YOLOv7: Trainable bag-of-freebies sets new state-of-the-art for real-time object detectors
YOLOv7 surpasses all known object detectors in both speed and accuracy in the range from 5 FPS to 160 FPS and has the highest accuracy 56.8% AP among all known real-time object detectors with 30 FPS or higher on GPU V100. YOLOv7-E6 object detector (56 FPS V100, 55.9% AP) outperforms both transformer-based detector SWIN-L Cascade-Mask R-CNN (9.2 FPS A100, 53.9% AP) by 509% in speed and 2% in accuracy, and convolutional-based detector ConvNeXt-XL Cascade-Mask R-CNN (8.6 FPS A100, 55.2% AP) by 551% in speed and 0.7% AP in accuracy, as well as YOLOv7 outperforms: YOLOR, YOLOX, Scaled-YOLOv4, YOLOv5, DETR, Deformable DETR, DINO-5scale-R50, ViT-Adapter-B and many other object detectors in speed and accuracy. Moreover, we train YOLOv7 only on MS COCO dataset from scratch without using any other datasets or pre-trained weights.
mindspore | ascend driver | firmware | cann toolkit/kernel |
---|---|---|---|
2.3.1 | 24.1.RC2 | 7.3.0.1.231 | 8.0.RC2.beta1 |
Please refer to the GETTING_STARTED in MindYOLO for details.
View More
It is easy to reproduce the reported results with the pre-defined training recipe. For distributed training on multiple Ascend 910 devices, please run
# distributed training on multiple GPU/Ascend devices
msrun --worker_num=8 --local_worker_num=8 --bind_core=True --log_dir=./yolov7_log python train.py --config ./configs/yolov7/yolov7.yaml --device_target Ascend --is_parallel True
Similarly, you can train the model on multiple GPU devices with the above msrun command. Note: For more information about msrun configuration, please refer to here.

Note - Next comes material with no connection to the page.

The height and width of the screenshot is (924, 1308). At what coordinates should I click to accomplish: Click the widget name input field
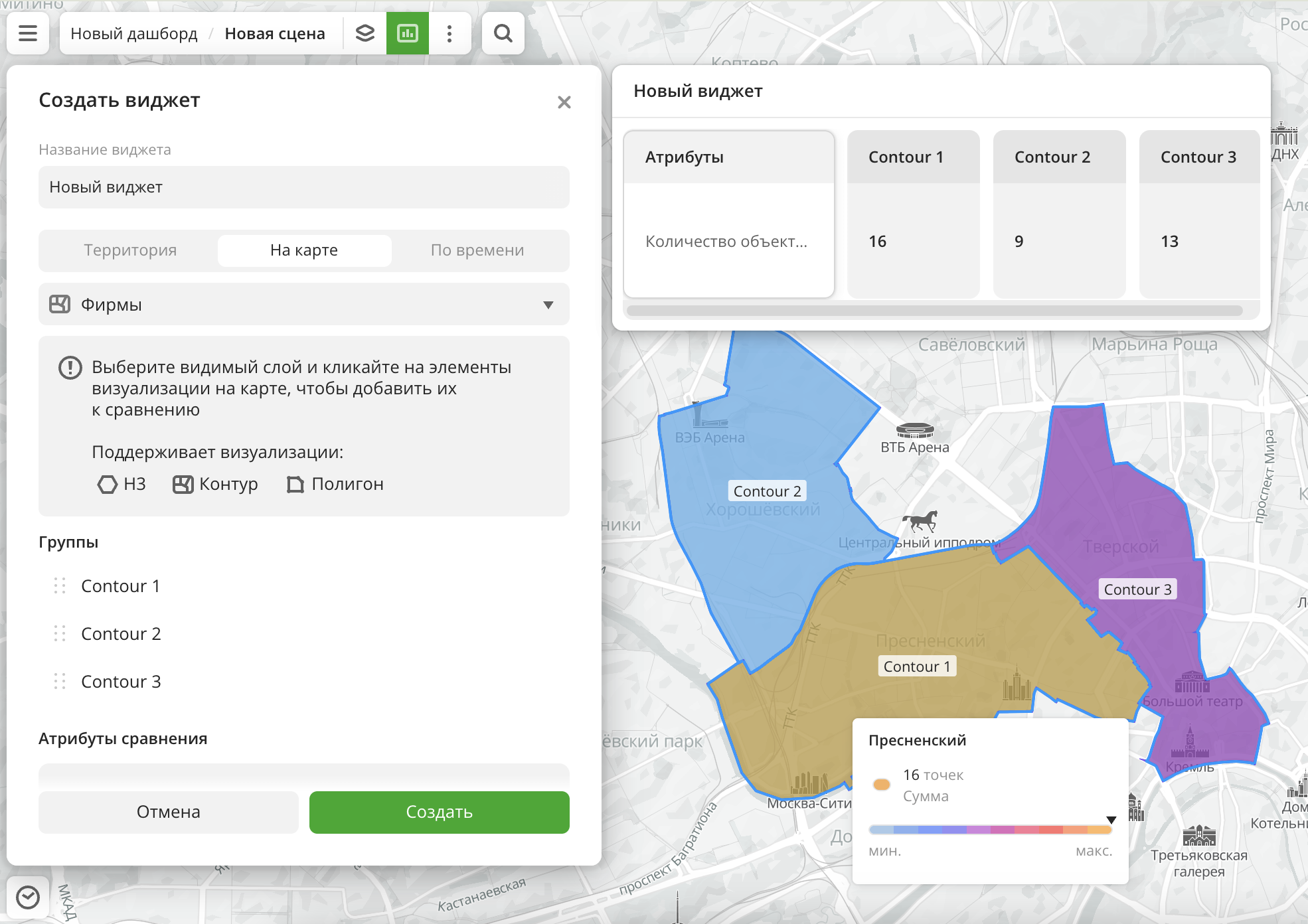(x=304, y=187)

For detailed illustration of all hyper-parameters, please refer to config.py.
Note: As the global batch size (batch_size x num_devices) is an important hyper-parameter, it is recommended to keep the global batch size unchanged for reproduction or adjust the learning rate linearly to a new global batch size.
If you want to train or finetune the model on a smaller dataset without distributed training, please run:
# standalone training on a CPU/GPU/Ascend device
python train.py --config ./configs/yolov7/yolov7.yaml --device_target Ascend
To validate the accuracy of the trained model, you can use test.py
and parse the checkpoint path with --weight
.
python test.py --config ./configs/yolov7/yolov7.yaml --device_target Ascend --weight /PATH/TO/WEIGHT.ckpt
Experiments are tested on Ascend 910* with mindspore 2.3.1 graph mode.
model name | scale | cards | batch size | resolution | jit level | graph compile | ms/step | img/s | map | recipe | weight |
---|---|---|---|---|---|---|---|---|---|---|---|
YOLOv7 | Tiny | 8 | 16 | 640x640 | O2 | 363.74s | 352.92 | 362.69 | 37.5% | yaml | weights |
Experiments are tested on Ascend 910 with mindspore 2.3.1 graph mode.
model name | scale | cards | batch size | resolution | jit level | graph compile | ms/step | img/s | map | recipe | weight |
---|---|---|---|---|---|---|---|---|---|---|---|
YOLOv7 | Tiny | 8 | 16 | 640x640 | O2 | 232.63s | 472.37 | 270.97 | 37.5% | yaml | weights |
YOLOv7 | L | 8 | 16 | 640x640 | O2 | 290.93s | 678.07 | 188.77 | 50.8% | yaml | weights |
YOLOv7 | X | 8 | 12 | 640x640 | O2 | 404.77s | 636.36 | 150.86 | 52.4% | yaml | weights |
- map: Accuracy reported on the validation set.
- We refer to the official YOLOV7 to reproduce the P5 series model, and the differences are as follows: The single-device batch size for tiny/l/x is 16/16/12. This is different from the official codes.
[1] Chien-Yao Wang, Alexey Bochkovskiy, and HongYuan Mark Liao. Yolov7: Trainable bag-of-freebies sets new state-of-the-art for real-time object detectors. arXiv preprint arXiv:2207.02696, 2022.